West Lauderdale aims to defend 4A baseball crown in Jerry Boatner’s final season
Published 11:08 pm Monday, January 29, 2018
- West Lauderdale baseball coach Jerry Boatner is pictured during the 2014 season, when the Knights won the Class 4A state championship. Boatner is preparing to coach his final season at West Lauderdale and is hoping to win his 15th state championship.
COLLINSVILLE — Forty-four years later, it’s impossible not to notice the impact Jerry Boatner has had at West Lauderdale.
Since 1974, the school’s baseball program has been headed by Boatner, and the results have been staggering: 14 state championships and 1,176 wins, the most in Mississippi high school baseball history. That’s in addition to more than 600 wins and eight state championships in the years Boatner coached slow-pitch softball at West Lauderdale.
Monday marked the first day MHSAA baseball teams could practice after school, and this season will mark Boatner’s final one in Collinsville, as the 73-year-old coach said he’s ready to spend more time with his wife, Linda, and their children and grandchildren.
“If I didn’t have any family, I would do it until the day I die,” Boatner said. “The good Lord has blessed me to allow me to do something I have a great passion for, and he’s blessed our program. I have to give him all the thanks and glory, but I keep coaching, I’d feel selfish.”

#### [DATA LISTING]
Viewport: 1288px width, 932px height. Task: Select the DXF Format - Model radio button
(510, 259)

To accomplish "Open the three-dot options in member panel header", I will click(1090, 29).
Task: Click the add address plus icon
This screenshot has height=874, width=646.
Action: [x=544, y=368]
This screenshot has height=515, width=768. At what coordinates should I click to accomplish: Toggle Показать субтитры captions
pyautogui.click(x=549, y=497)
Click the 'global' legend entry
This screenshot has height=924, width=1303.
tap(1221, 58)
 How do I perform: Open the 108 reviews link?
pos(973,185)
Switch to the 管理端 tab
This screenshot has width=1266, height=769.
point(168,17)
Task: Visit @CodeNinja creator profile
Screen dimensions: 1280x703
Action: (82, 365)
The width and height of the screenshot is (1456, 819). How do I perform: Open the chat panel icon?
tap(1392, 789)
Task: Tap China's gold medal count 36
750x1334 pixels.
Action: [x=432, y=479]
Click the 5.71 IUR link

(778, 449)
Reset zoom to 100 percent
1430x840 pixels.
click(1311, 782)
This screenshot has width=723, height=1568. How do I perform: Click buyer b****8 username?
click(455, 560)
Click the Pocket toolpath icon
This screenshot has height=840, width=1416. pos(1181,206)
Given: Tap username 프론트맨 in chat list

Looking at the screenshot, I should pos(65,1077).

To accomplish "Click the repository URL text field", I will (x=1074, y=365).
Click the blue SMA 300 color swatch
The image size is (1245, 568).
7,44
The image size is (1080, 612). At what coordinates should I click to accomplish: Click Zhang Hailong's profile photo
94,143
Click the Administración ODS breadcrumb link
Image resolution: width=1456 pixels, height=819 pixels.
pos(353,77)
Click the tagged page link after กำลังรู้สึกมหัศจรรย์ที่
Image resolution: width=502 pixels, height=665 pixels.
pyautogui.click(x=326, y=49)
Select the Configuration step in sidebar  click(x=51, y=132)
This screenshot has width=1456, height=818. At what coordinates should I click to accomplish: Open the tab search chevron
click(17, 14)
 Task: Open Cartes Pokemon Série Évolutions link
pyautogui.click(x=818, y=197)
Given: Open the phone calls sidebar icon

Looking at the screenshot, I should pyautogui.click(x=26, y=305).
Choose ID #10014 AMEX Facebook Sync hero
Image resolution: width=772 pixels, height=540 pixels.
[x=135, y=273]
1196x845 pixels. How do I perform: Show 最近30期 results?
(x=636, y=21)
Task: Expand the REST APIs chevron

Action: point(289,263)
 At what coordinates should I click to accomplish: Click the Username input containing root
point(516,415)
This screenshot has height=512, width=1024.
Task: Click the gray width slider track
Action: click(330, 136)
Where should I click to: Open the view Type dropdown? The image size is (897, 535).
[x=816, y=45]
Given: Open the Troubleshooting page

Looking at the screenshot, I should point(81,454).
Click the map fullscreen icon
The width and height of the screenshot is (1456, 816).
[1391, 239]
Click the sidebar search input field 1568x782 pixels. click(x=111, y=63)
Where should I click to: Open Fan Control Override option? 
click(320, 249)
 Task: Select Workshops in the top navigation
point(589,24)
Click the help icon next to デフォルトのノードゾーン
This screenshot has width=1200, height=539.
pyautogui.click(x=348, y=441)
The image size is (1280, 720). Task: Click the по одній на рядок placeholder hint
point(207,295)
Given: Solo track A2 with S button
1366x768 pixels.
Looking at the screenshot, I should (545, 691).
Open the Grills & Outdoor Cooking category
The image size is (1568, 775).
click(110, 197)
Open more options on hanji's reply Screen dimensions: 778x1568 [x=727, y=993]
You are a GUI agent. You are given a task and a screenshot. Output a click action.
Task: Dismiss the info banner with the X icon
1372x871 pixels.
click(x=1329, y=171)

#### [PROBLEMS AND TASKS]
1) Summarize the article on Jerry Boatner's final season at West Lauderdale in two sentences.
2) Carry the article on Jerry Boatner's final season at West Lauderdale further, picking up after its last sentence.
The records have no connection to the article on Jerry Boatner's final season at West Lauderdale.

#### [ANSWERS PER TASK]
1) Jerry Boatner has led the West Lauderdale baseball program since 1974, winning 14 state championships and 1,176 games, the most in Mississippi high school baseball history, along with more than 600 wins and eight state titles as the school's slow-pitch softball coach. The 73-year-old says this season will be his last because he wants to spend more time with his wife, Linda, and their children and grandchildren.

2)
For the players, Boatner’s pending retirement hasn’t yet sunk in.
“I’ve kind of thought about it some, and it hasn’t really registered with me yet, because he brings so much energy every day and works so hard to make this program what it is now,” junior pitcher/shortstop Kameron Partridge said. “It just hasn’t sunk in yet with anyone I don’t think.”
Senior catcher Chase Tilghman said he has mixed feelings about 2018 being Boatner’s last year at West Lauderdale.
“I’m happy for him,” Tilghman said. “He has a pretty good legacy here, and he’s a legend among us, but it’s kind of sad, especially for the seniors, because we’ve spent six years with him. It’s pretty emotional for everyone.”
Boatner began coaching baseball at Clarkdale from 1968-73 before coming to West Lauderdale in 1974. This year will mark 50 total years of coaching baseball, something that made sticking around another year attractive to Boatner despite the temptation to retire after last year’s MHSAA Class 4A title.
“I probably should have retired last year when we won the state championship, but I wanted to get 50 years in,” Boatner said. “There’s just something magical about 50 years. I told (the school) this year would be the year because, No. 1, I didn’t want to change my mind and, No. 2, it gives the school the opportunity to find the right person (to replace me) and make plans for the future.”
Originally, Boatner wanted to see how far he could go in professional baseball, but he hurt his arm his senior year at Delta State, where he played for legendary coach Boo Ferriss. When he began at Clarkdale, the school hadn’t won a game in several years, Boatner said, and he remembered the excitement after the team won his first game as head coach.
“I saw how the fans and players reacted, and from that time on, I never thought about being a professional baseball player again,” Boatner said. “I knew God had a plan for me. When I tried to play pro ball, every other year my arm would hurt. Once I started coaching, I’ve never, ever been sick or missed practice.”
While retirement is looming, Boatner said he’s every bit as motivated about this year as any previous season — perhaps even more than usual.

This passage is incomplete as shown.